Task data START

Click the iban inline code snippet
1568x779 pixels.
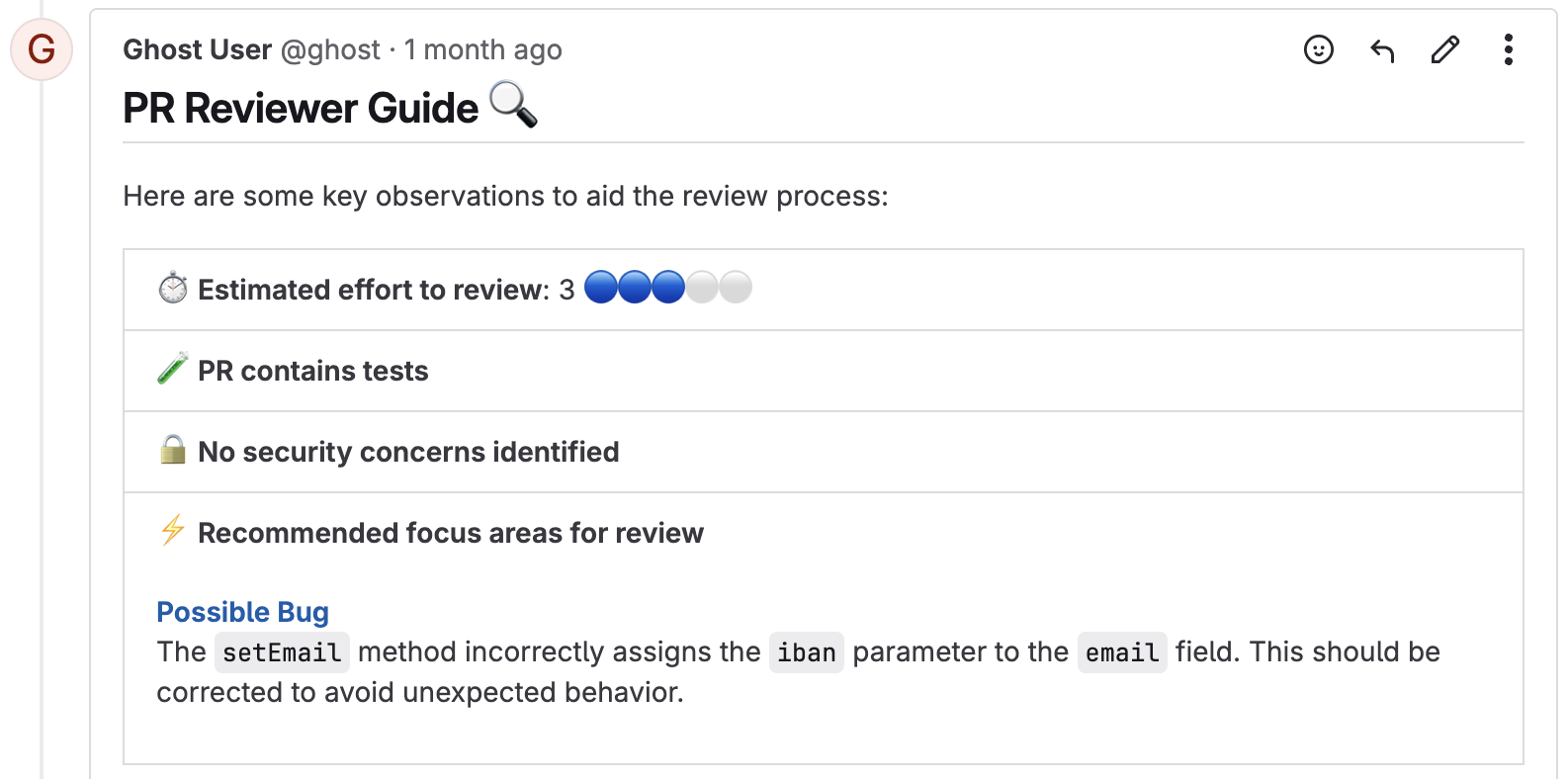tap(806, 652)
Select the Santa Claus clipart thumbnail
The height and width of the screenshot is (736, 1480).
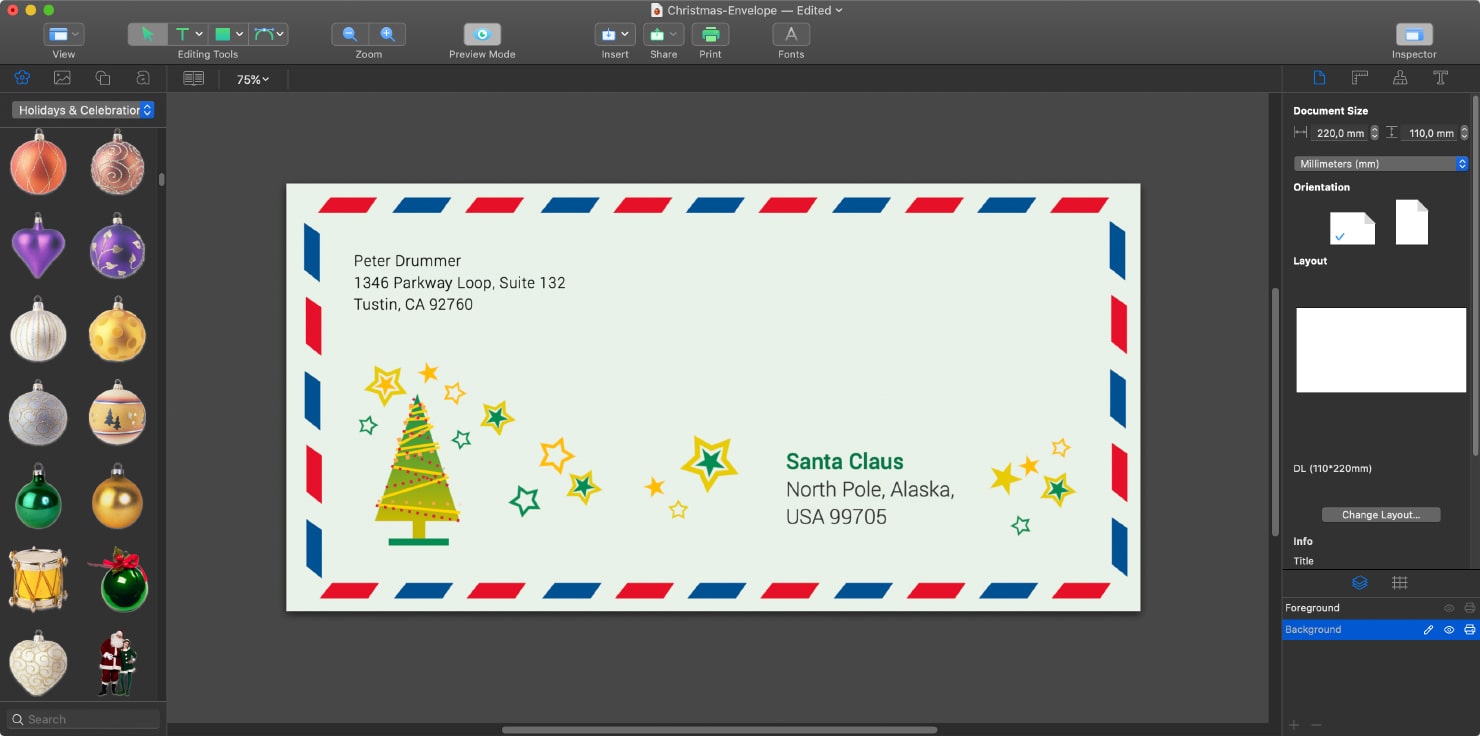coord(117,662)
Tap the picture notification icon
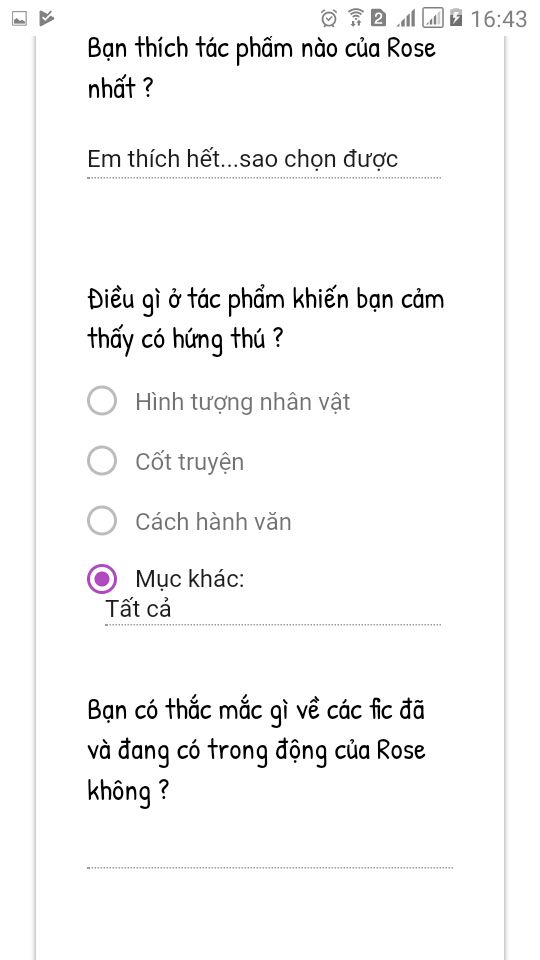The height and width of the screenshot is (960, 540). (20, 19)
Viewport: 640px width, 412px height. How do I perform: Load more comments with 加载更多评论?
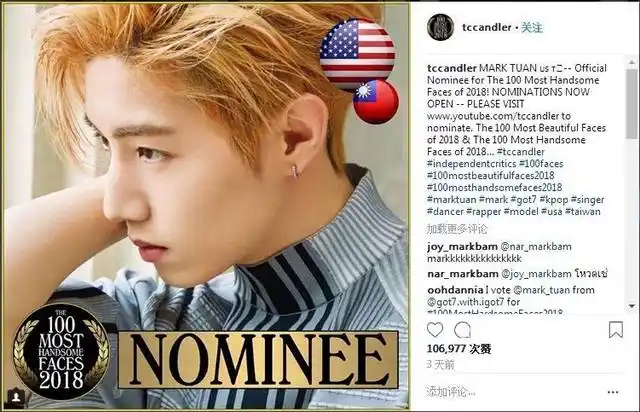click(x=457, y=229)
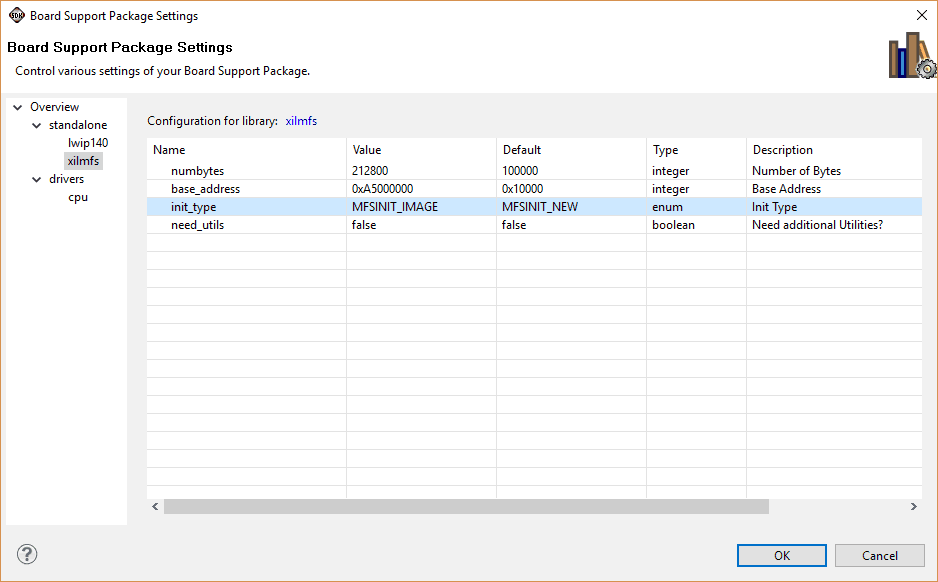Image resolution: width=938 pixels, height=582 pixels.
Task: Toggle the need_utils value false
Action: [420, 225]
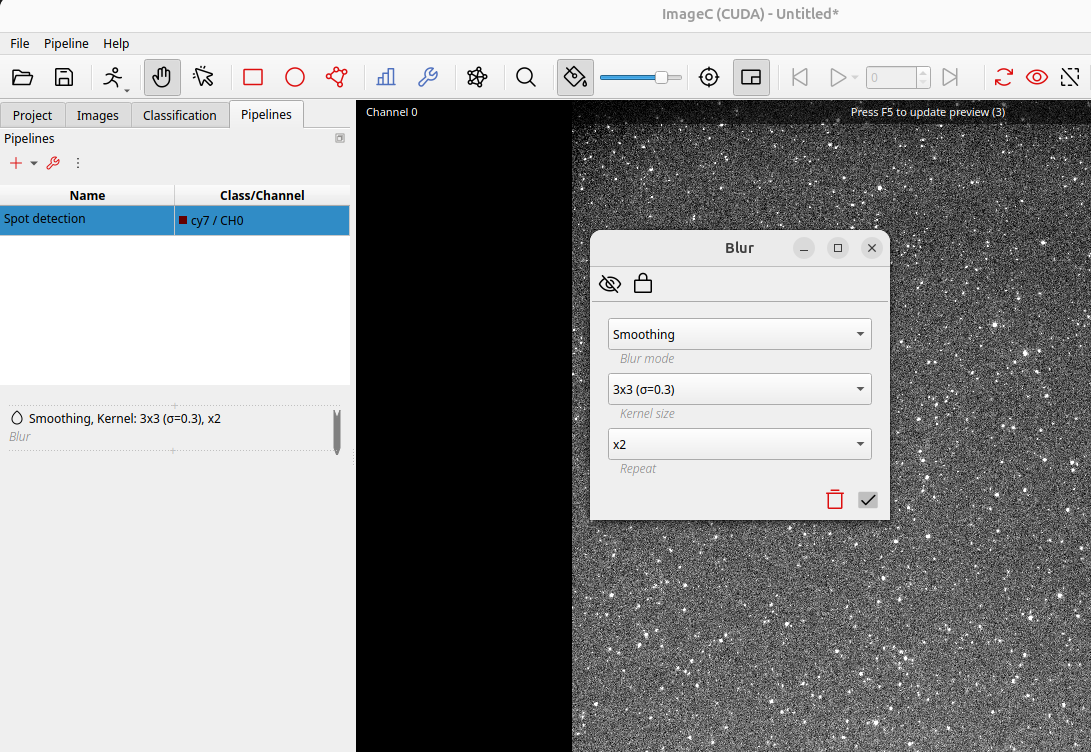Switch to the Classification tab
Screen dimensions: 1091x752
(179, 115)
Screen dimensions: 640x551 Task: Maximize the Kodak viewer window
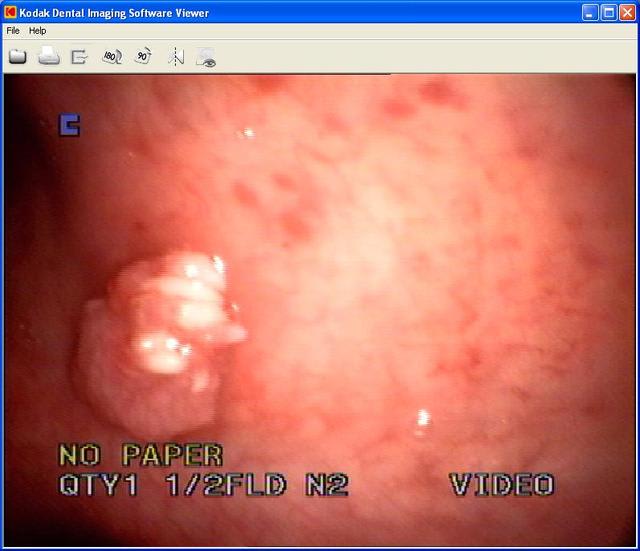[608, 13]
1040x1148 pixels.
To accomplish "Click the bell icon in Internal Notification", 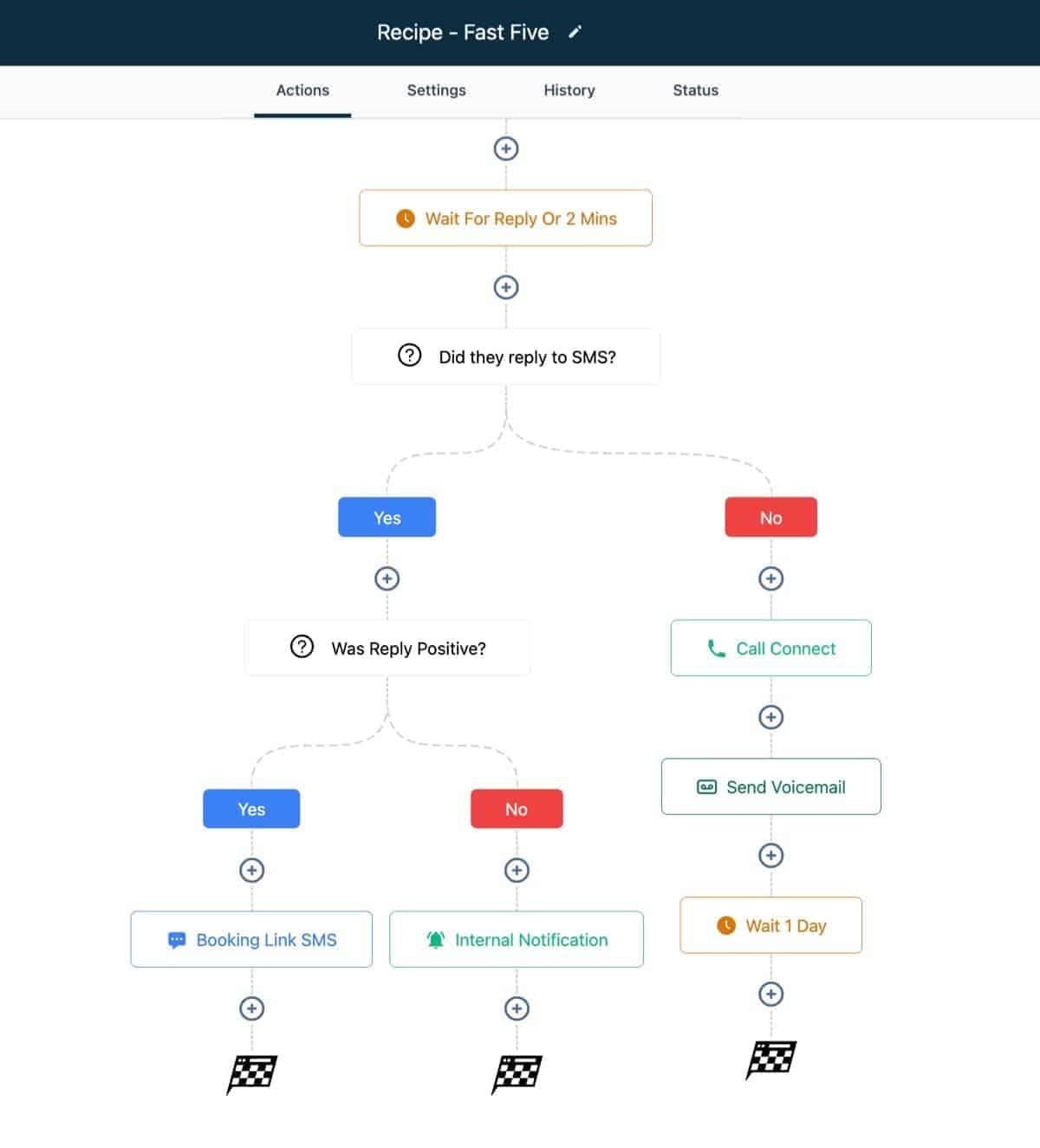I will (x=437, y=939).
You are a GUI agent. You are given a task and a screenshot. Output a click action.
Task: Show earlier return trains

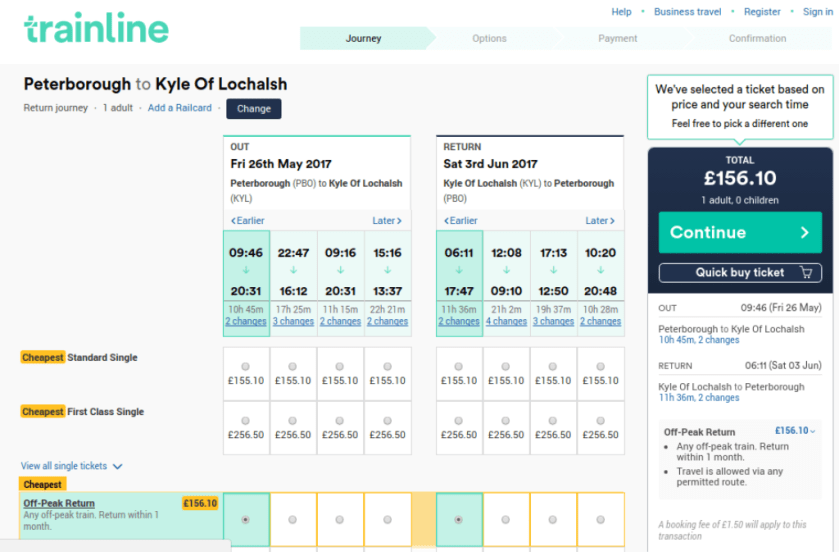(x=460, y=221)

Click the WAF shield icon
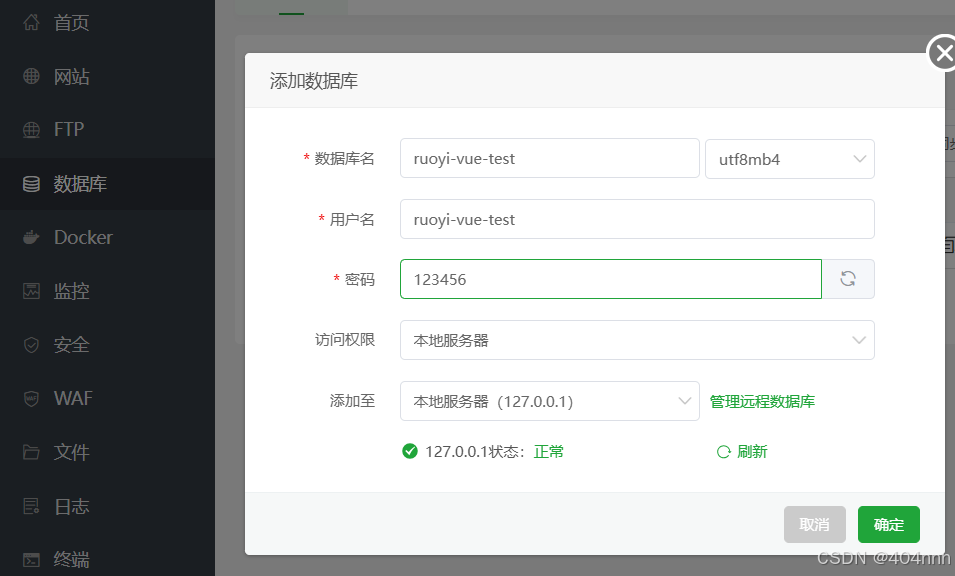pos(31,399)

Task data END

■ Activity ■
The lines wanted are those from the one with "You are a GUI" to the end of the entries above, repeated exactly, both ends included. Leave out the pictures.

■ Solved problem ■
You are a GUI agent. You are given a task and a screenshot. Output a click action.
Task: Show earlier return trains

(x=460, y=221)

Click the WAF shield icon
pos(31,399)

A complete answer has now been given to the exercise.